Drama
Direção: Liz Garbus
Elenco: Amy Ryan, Thomasin McKenzie, Gabriel Byrne, Lola Kirke, Oona Laurence, Dean Winters, Molly Brown, Miriam Shor, Ana Reeder, Grace Capeless, Reed Birney, Kevin Corrigan
Roteiro: Robert Kolker, Michael Werwie
Duração: 95 min.
Nota: 6
Uma direção cuidadosa e acurada pode fazer diferença a um projeto, como aqui em Lost Girls: Os Crimes de Long Island, trabalho investigativo de Liz Garbus (indicada ao Oscar por What Happened, Miss Simone?) que estreia em ficção depois de uma excepcional carreira como documentarista, sem perder a verve pelo detalhe cênico a ser constantemente buscado, que em um filme como esse faz toda a diferença. Como se investigasse também ela os crimes cometidos sobre o qual se debruça, Liz desempenha papel semelhante ao da mãe protagonista vivida por Amy Ryan, ambas – diretora e personagem – em diferentes construções, mas igualmente reféns da fissura que irá revelar o mal.
Há um claro comprometimento da autora com as minúcias estéticas do objeto filmado, através dos closes que sua lente persegue em detalhes inesperados do campo imagético. Como em um processo de investigação, a ‘lupa’ de Liz flagra cães farejadores, ou a expressão de Mari Gilbert, ou as luzes de lanternas, até certificar toda a complexidade daquelas imagens. Como uma detetive particular, a diretora escancara os detalhes técnicos e psicológicos de um caso que começa íntimo, amplifica pro externo, até voltar gradativamente para o círculo familiar de Mari e suas filhas menores.
A experiência como documentarista coloca a abordagem do roteiro nesse embate entre o público e o privado, com ênfase no mergulho profundo em suas minúcias também narrativas. Ao espelhar, no primeiro encontro das famílias afetadas pelo serial killer, a relação de Mari com Shannan às das outras quatro vítimas, o filme começa a fechar um olhar sobre aquele núcleo central, cujas pistas já são dadas desde o início. Absolutamente disfuncional, as mulheres Gilbert estão em constante crise com os demônios sociais que nasceram em cada uma delas, e provocaram o afastamento de Shannan. Essa cena evidencia que o silêncio entre elas foi decisivo para sua tragédia.

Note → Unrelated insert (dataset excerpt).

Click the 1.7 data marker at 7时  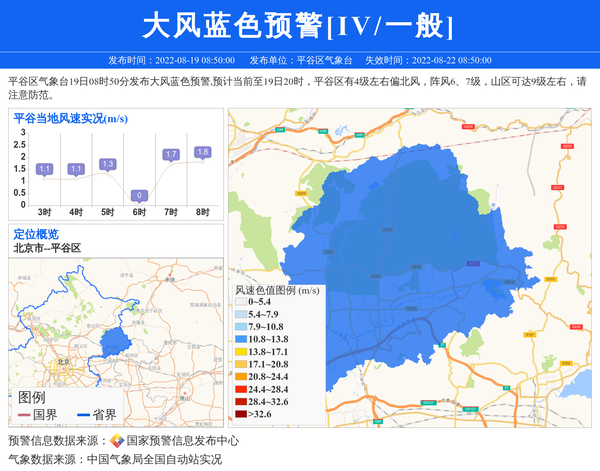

Também através dessa cena o filme abraça o tema que o faz maior, e o destaca de alguma forma dentro de uma seara que poderia ser relativamente comum. O feminicídio é a base da maior parte dos serial killers, cinematográficos ou não. O que é exposto em Lost Girls – e que conversa com a realidade – não é necessariamente a tragédia em si, mas a ação perante ela. A supressão da importância da mortandade de periféricos, o olhar das autoridades sobre o extermínio de grupos de risco, a sociedade civil em posição de distanciamento quando o mal não os aflige diretamente, são discussões morais tão importantes quanto a descoberta por culpados diretos. Na verdade, o filme escancara a culpabilidade de todos na sociedade por crimes contra ‘indesejados sociais’.
Ao tentar tratar as duas vertentes do caso com igual aproximação, o longa acaba perdendo sua conexão com os fatos investigados de maneira esperada. A relação de Mari com o mundo ao seu redor, seu contato com as outras vítimas, sua interação com as filhas, seus embates com o comissário de polícia, ocupam o primeiro plano até ser uma única coisa, sem permitir ao filme ser autônomo ao personagem. Dessa forma, todas as soluções narrativas passam exclusivamente por ela, no que resulta o filme não abrir seu próprio debate à caçada ao culpado, ou ao menos à discussão que os levem a tal.
O ponto positivo do quadro geral é Liz Garbus ter encontrado a encarnação perfeita para Mari Gilbert. Revelada na década passada graças a indicação ao Oscar por Medo da Verdade, Amy Ryan não conseguiu ampliar sua presença e chegar a um outro estágio na carreira mesmo tendo predicados para tal. Sua entrega aqui tenta consertar isso, e quase justifica a opção por ficcionalizar o projeto, não tivesse também a diretora demonstrado habilidade na criação de planos. Na pele de Mari, Amy mescla fúria e introspecção, lutando contra a imensa culpa que a corrói e um senso de justiça que só uma mãe ferida atribui a si mesma. Seu olhar e seu trabalho corporal levam Lost Girls até onde a dramaturgia falha.
Um Grande Momento:
Uma conversa franca entre mãe e filha.